++++ Exercise materials ++++

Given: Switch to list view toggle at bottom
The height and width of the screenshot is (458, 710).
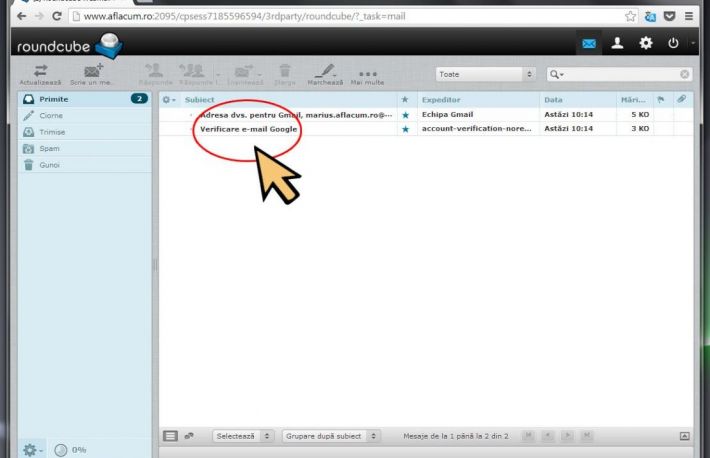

++++
++++ Exercise materials ++++

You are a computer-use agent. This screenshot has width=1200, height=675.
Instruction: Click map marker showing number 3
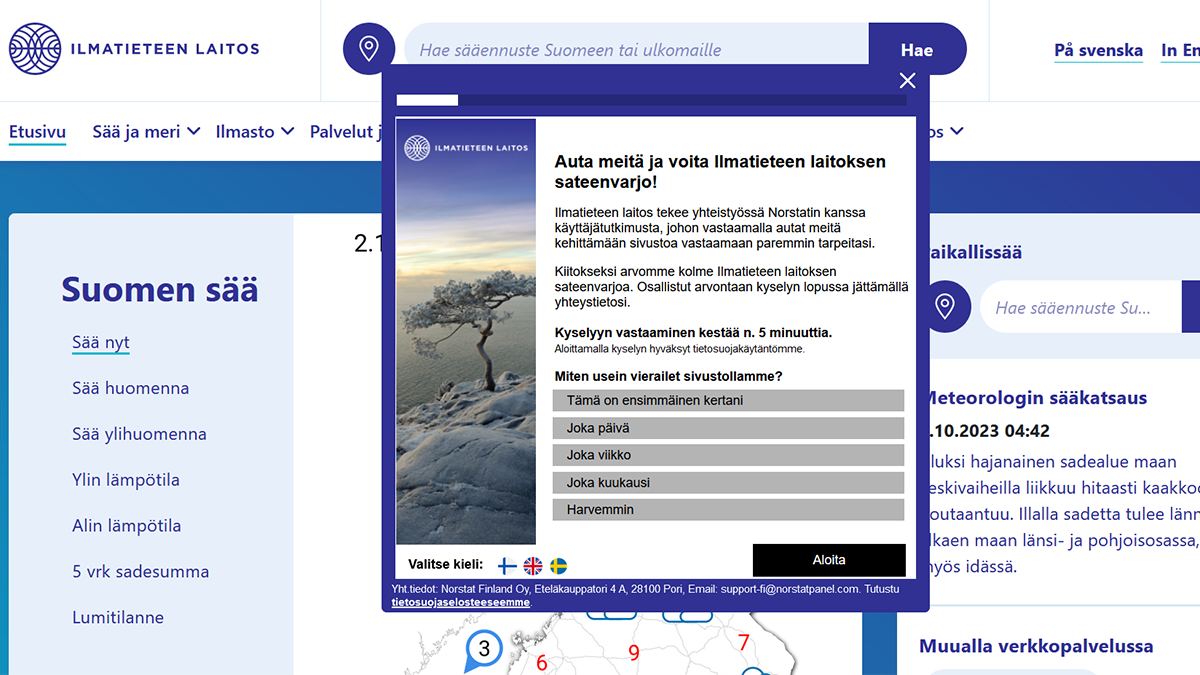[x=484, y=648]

++++

Exercise directions: Using the entries above, output exactly the lines between the line holding "Given: Switch to list view toggle at bottom" and the line holding "The height and", end lines included, and nothing more.

Written response:
Given: Switch to list view toggle at bottom
The height and width of the screenshot is (458, 710).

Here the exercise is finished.